» **ABOUT THIS EXERCISE**
Please count how many lines below contain the word "Given" and give nothing but that figure.

» **PROVIDED DATA**
----------
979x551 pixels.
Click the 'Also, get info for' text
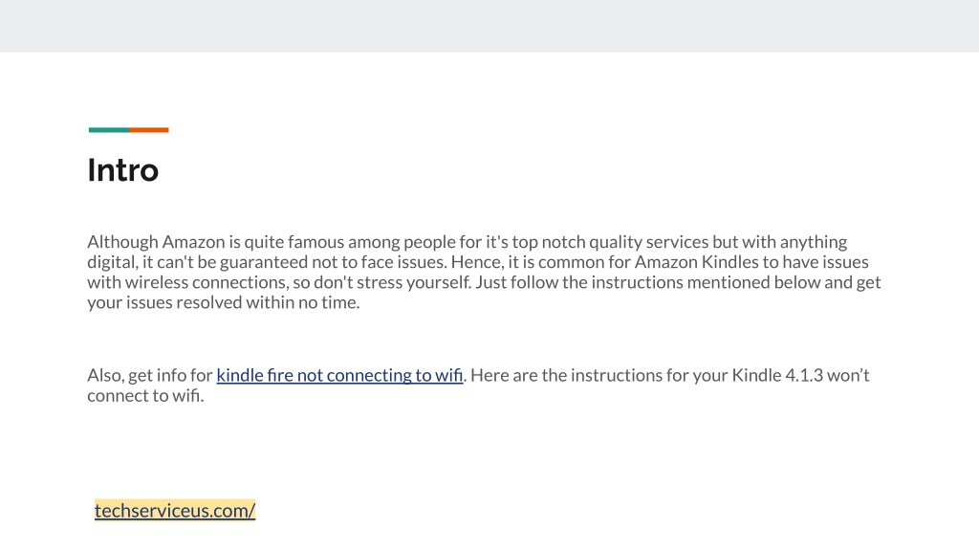tap(150, 375)
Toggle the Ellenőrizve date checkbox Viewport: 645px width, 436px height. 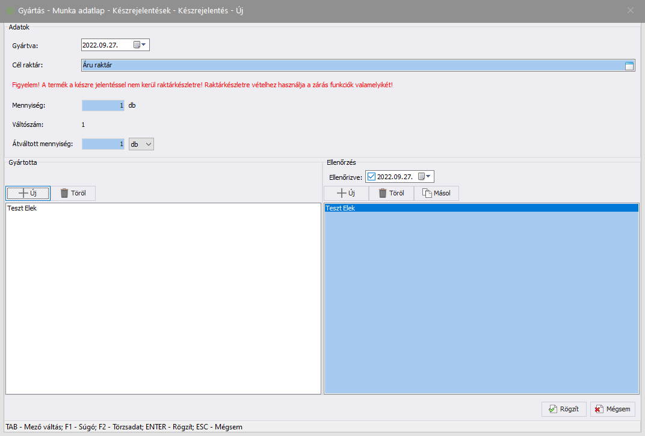(371, 177)
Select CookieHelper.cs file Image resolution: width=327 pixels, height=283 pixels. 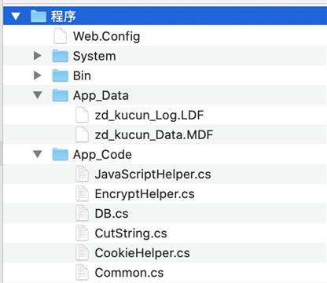142,253
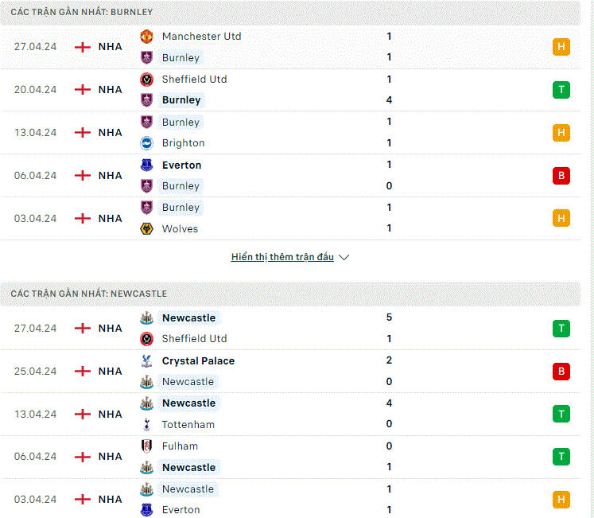Select the Sheffield Utd name in Newcastle section
This screenshot has width=594, height=518.
tap(194, 338)
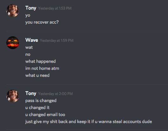Click timestamp Yesterday at 1:53 PM

(x=55, y=8)
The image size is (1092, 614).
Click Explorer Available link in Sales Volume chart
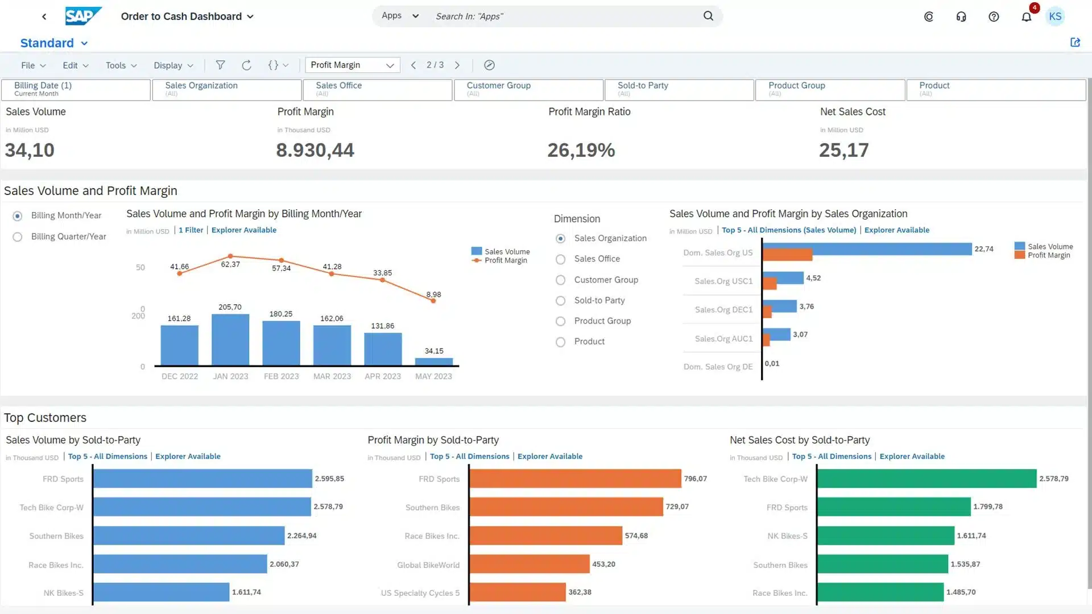[x=188, y=456]
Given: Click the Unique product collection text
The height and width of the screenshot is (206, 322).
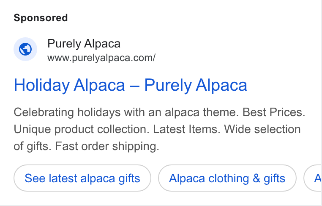Looking at the screenshot, I should (82, 129).
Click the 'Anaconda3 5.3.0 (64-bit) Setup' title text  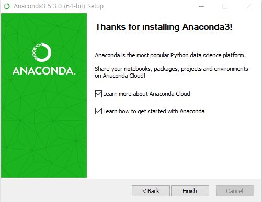[x=59, y=6]
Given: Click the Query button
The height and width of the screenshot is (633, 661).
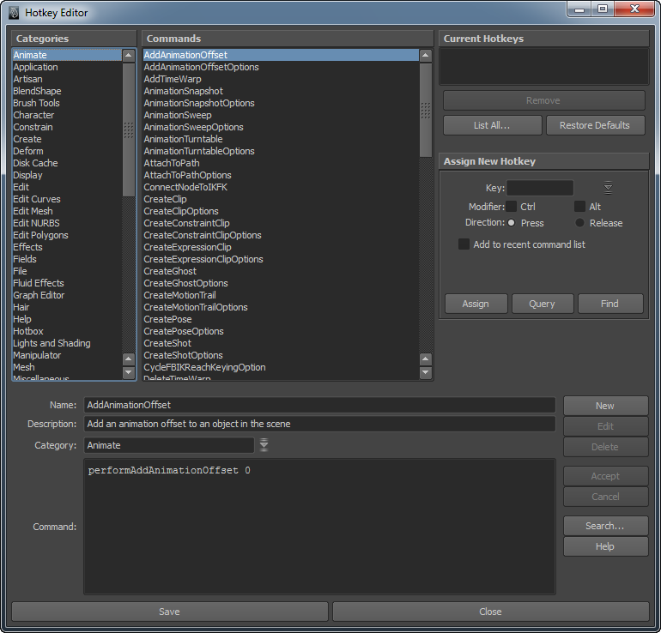Looking at the screenshot, I should (x=542, y=304).
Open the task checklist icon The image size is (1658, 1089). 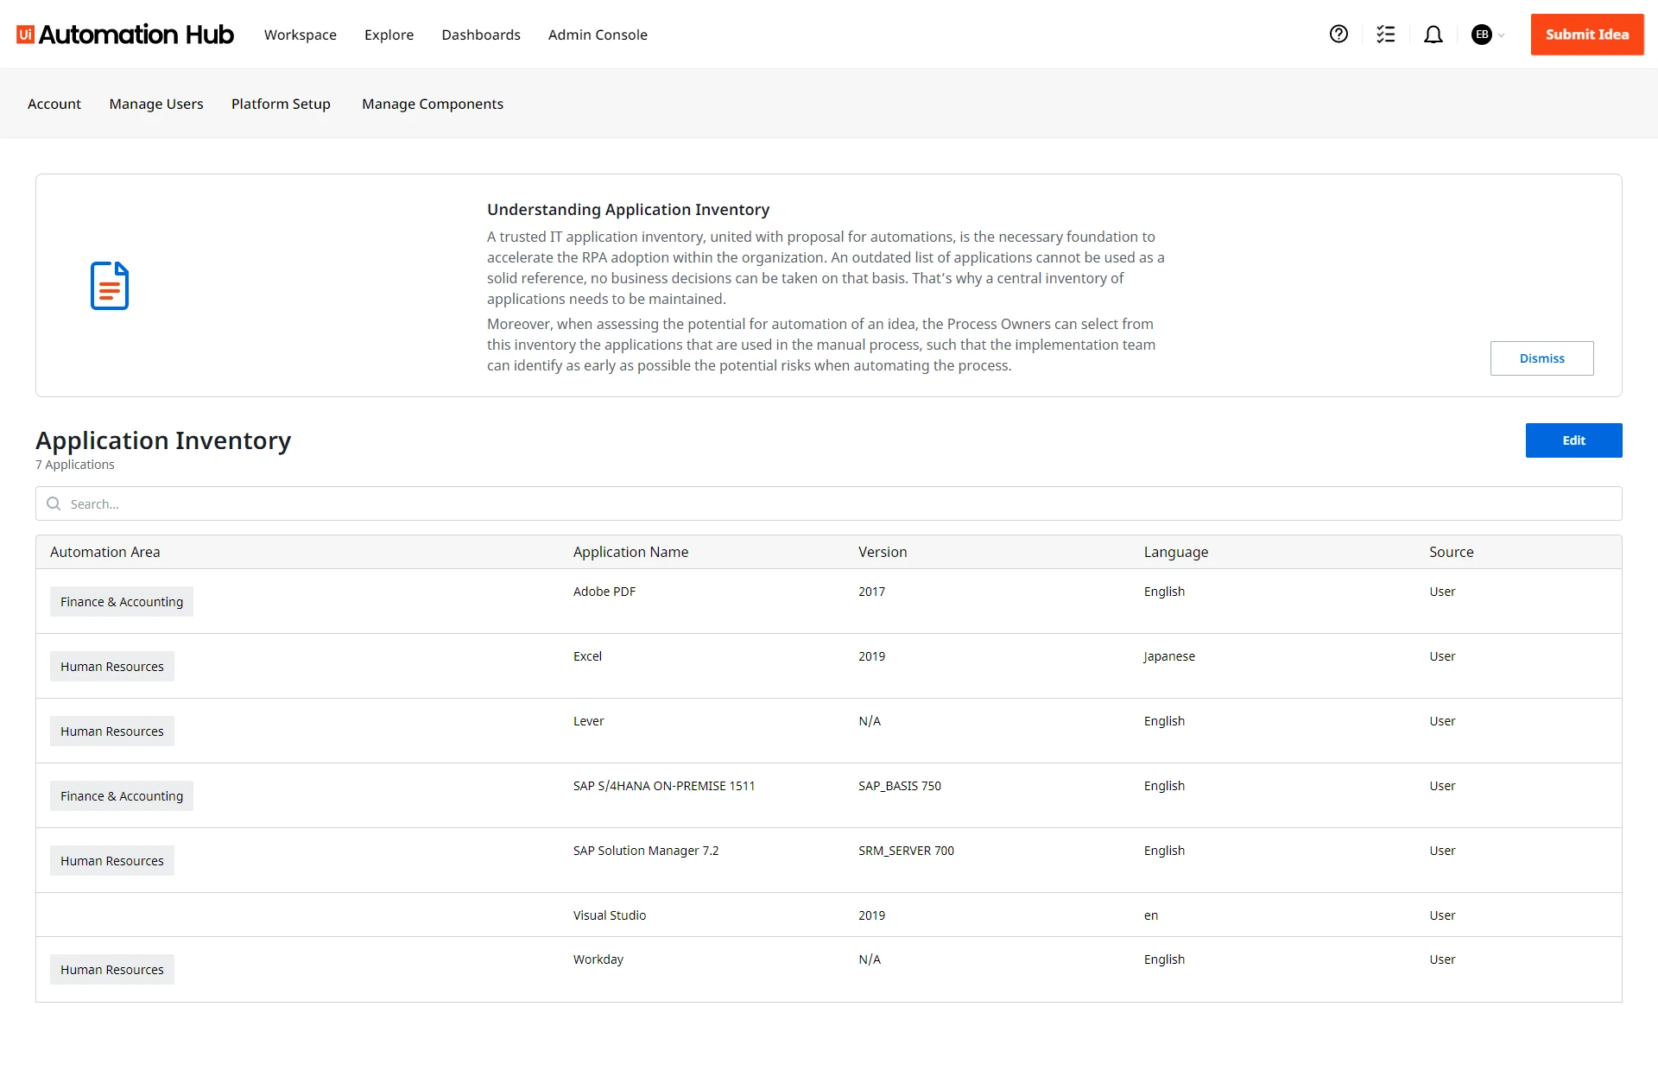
----------
» **ANSWER**
2